Levinas’s early independent writings contain, in nuce, many of the most interesting themes and figures of thought in his oeuvre as a whole.69 As we have pointed out, religious inspiration plays a surprisingly minor role in these first, exploratory texts. They are texts that “had no especially Jewish thematic to them but which probably stemmed from that which the Judaic classifies [or accuses of being, accuse] or suggests as the human.”70 This is especially so for the Urzelle (the “germ cell,” in a term inspired by Rosenzweig) of Levinas’s oeuvre, the essay On Escape, which appeared in 1935 in Recherches philosophiques, an avant-garde journal edited by Alexandre Koyré, Gaston Bachelard, and Jean Wahl, among others. In this essay Levinas, referring to modern and contemporary literature from Baudelaire to Céline, evokes the specifically modernist experience of a “disorder of our time [mal du siècle]” (OE 52 / 70), a “malaise” of existing, the sickness unto being which marks this century. In Levinas’s own words we find here “the anxieties of the war to come. And the whole ‘fatigue of being,’ the spiritual condition [l’état d’âme] of that period. Distrust in relation to being (which, in another form, continued in what I was able to do after this date) arose at a time in which the presentiment of the imminent Hitlerism was everywhere. Will my life have been spent between the incessant presentiment of Hitlerism and the Hitlerism that refuses itself to any forgetting?”71 One therefore finds in On Escape an echo of the threat to Jewish existence during the 1930s.72 In this and other forms of experience Levinas discerns the horror — the term is used throughout these early sketches — of living in a world without hope, a world stigmatized by what Benjamin and Adorno called the “ever same of the new [Immergleiche des Neuen],” which revives antiquity’s obsession with fate (EI 28 / 18) and, indeed, with myth and mythology.

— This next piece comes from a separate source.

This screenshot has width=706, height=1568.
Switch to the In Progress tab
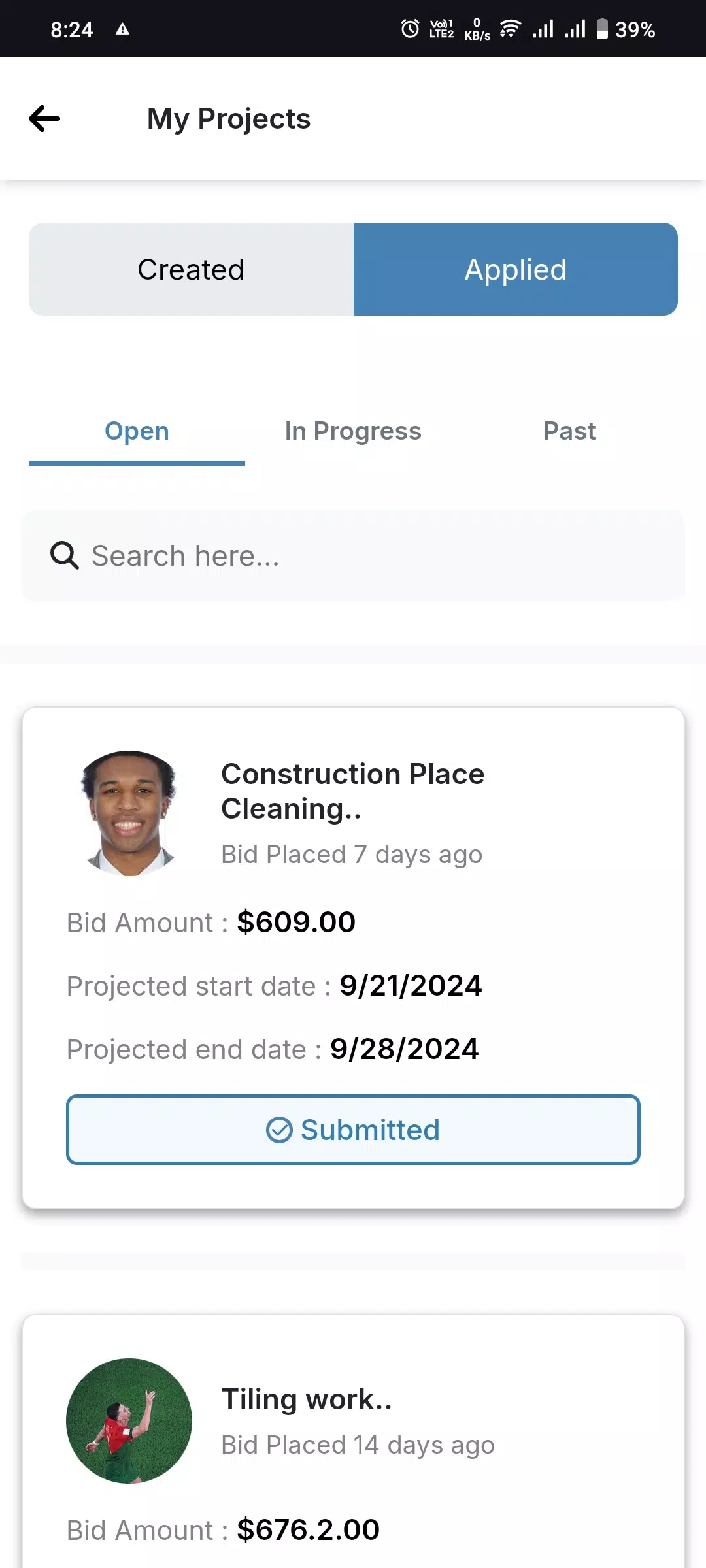click(353, 431)
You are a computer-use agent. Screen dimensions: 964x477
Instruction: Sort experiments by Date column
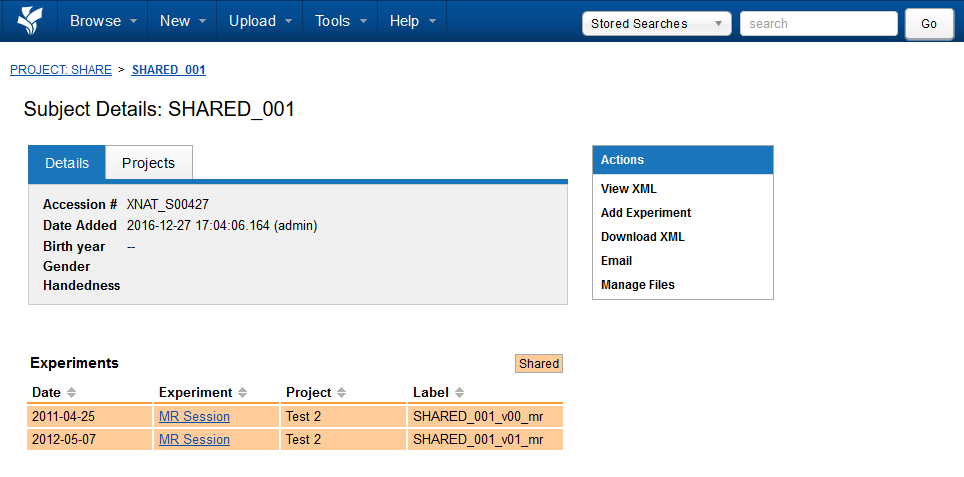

In retrospect this critique of the period — which relies heavily on phenomenological analyses of the subject’s being thrown back upon itself, the “solitude” of existence, of the “monad” (with whose analysis Time and the Other commences) — may be read as a somewhat idiosyncratic reception and implicit critique of Heidegger’s existential analytic of Dasein in its “thrownness [Geworfenheit]” and “anxiety [Angst].” Yet, as Jacques Rolland makes clear, the “fundamental mood [Grundstimmung]” of “anxiety” in Heidegger’s Was ist Metaphysik? (What Is Metaphysics?) is to some extent comparable to the “indeterminacy [Unbestimmtheit]” in Levinas’s characterizations of malaise and disgust, indeed, of the “horror [l’horreur] of being” (EE 20 / 20; see also 60–61 / 97–98). These states and modes of Being, of existence in the very moment and momentum that it posits and hypostatizes and diversifies itself into separate existents — without, therefore, allowing Being to be thought as multiple in itself (and, hence, no longer permitting one to think ontological pluralism radically enough) — are determined neither by something particular in the world nor by the subject’s psycho-physical state.73

Levinas links his interpretation of the oppression of modern existence to a preliminary outline of a demand that is central to his early and late work: the call for an escape (évasion, or, in a neologism, excendance [see OE 54 / 73]) from Being as such, “getting out of Being by a new path, at the risk of overturning certain notions that to the common sense and the wisdom of nations seemed the most evident” (OE 73 / 99). This early motif disproves the view that the question concerning the “otherwise than Being” is without precedent in the development of Levinas’s thought and merely results from the “turn” that his writing seems to have taken after 1963, following the revision, in the essay “The Trace of the Other,” of certain premises upon which Totality and Infinity rested and perhaps also from Derrida’s immanent critique in “Violence and Metaphysics.”74

The desire to break out of Being is, Levinas asserts, most apparent in modern literature. (Here he still uses the word besoin, although later he will prefer désir.) Such an appeal to literature is not unusual in his work. In On Escape he praises the manner in which the merciless fantasy and brilliant use of language in Louis Ferdinand Céline’s Voyage au bout de la nuit (Journey to the End of Night), by evoking a “sad and desperate cynicism” that seems to permeate modern experience (OE 64 / 86), strips the world of all ornament — or, rather, liberates it. The weariness in which we want to escape existence itself could, Levinas suggests, be called an escape “without an itinerary and without end,” a feeling of indeterminacy which was sounded to its depths by Baudelaire: “Like Baudelaire’s true travellers, it is a matter of parting for the sake of parting” (EE 25 / 32). Indeed, as if Levinas were anticipating the mood and modality of the idea of messianic redemption which Adorno so poignantly formulates in the final aphorism of Minima Moralia, the “need for evasion” is “filled with chimerical hopes or not, no matter!” (OE 56 / 74).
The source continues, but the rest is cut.